From: Eric Hildum <EricHildum_at_earthlink.net>
Date: 02/22/04
Message-Id: <0A8EC579-6574-11D8-84AB-000393850E56@earthlink.net>
I guess I go back quite a bit further than you do. It is not surprising 
that the digital systems developed twenty years later do better; 
however, the development of MUSE began in the early to mid 1970s, with 
the initiative for a new television system starting in the mid 1960s if 
I remember correctly. Fujio wrote the seminal paper on the system 
around 1980 or so.

I think you missed my point entirely - nobody at the time MUSE was 
developed or the ATV trials in the US started in the early 1980s 
thought it was possible to put a quality television signal in digital 
form into a 6 MHz channel.
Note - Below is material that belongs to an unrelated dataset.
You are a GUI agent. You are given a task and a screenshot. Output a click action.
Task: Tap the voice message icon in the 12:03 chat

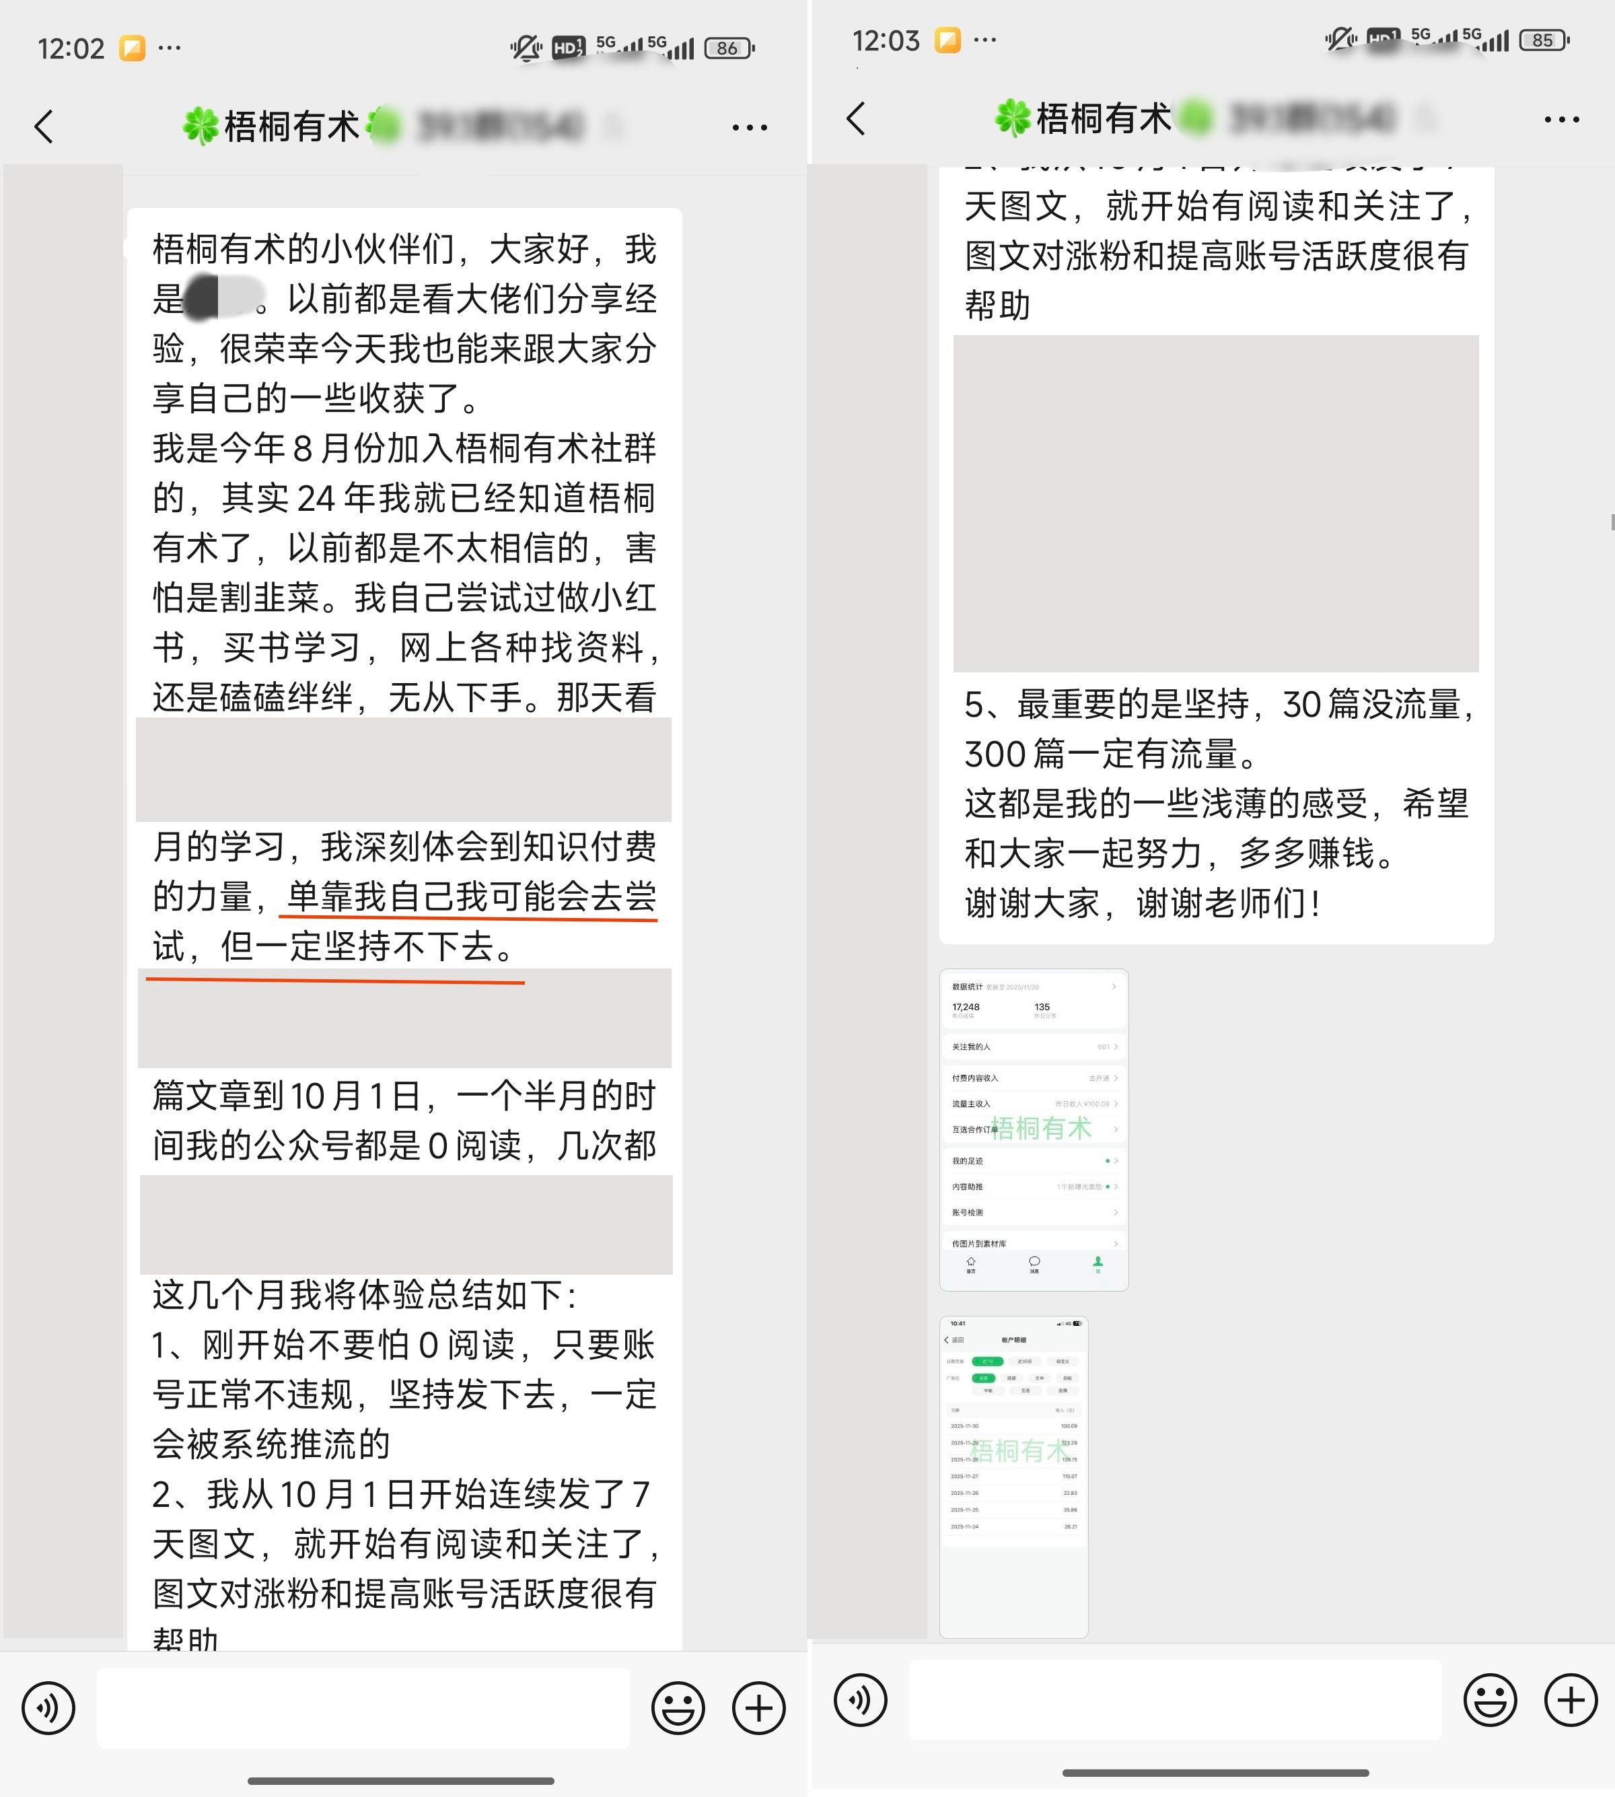click(860, 1699)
I remember digital television systems that 
generated as much as 240 MB/s at the time for their signals - those 
were not going into a 6MHz channel at all.


Eric
On Feb 22, 2004, at 10:10 AM, Ken Chang wrote:

> the NHK system was tested with 4 digital systems for 2 years against
> a lengthy requirement list by 3 laboratories and was dropped in 1993
> for its poor performance.
>
> regarding the bandwidth, the original digital system proposed by
> General Instrument (the broadband communications sector of Motorola
> since 2000) demanded the same 6 MHz channel as NTSC.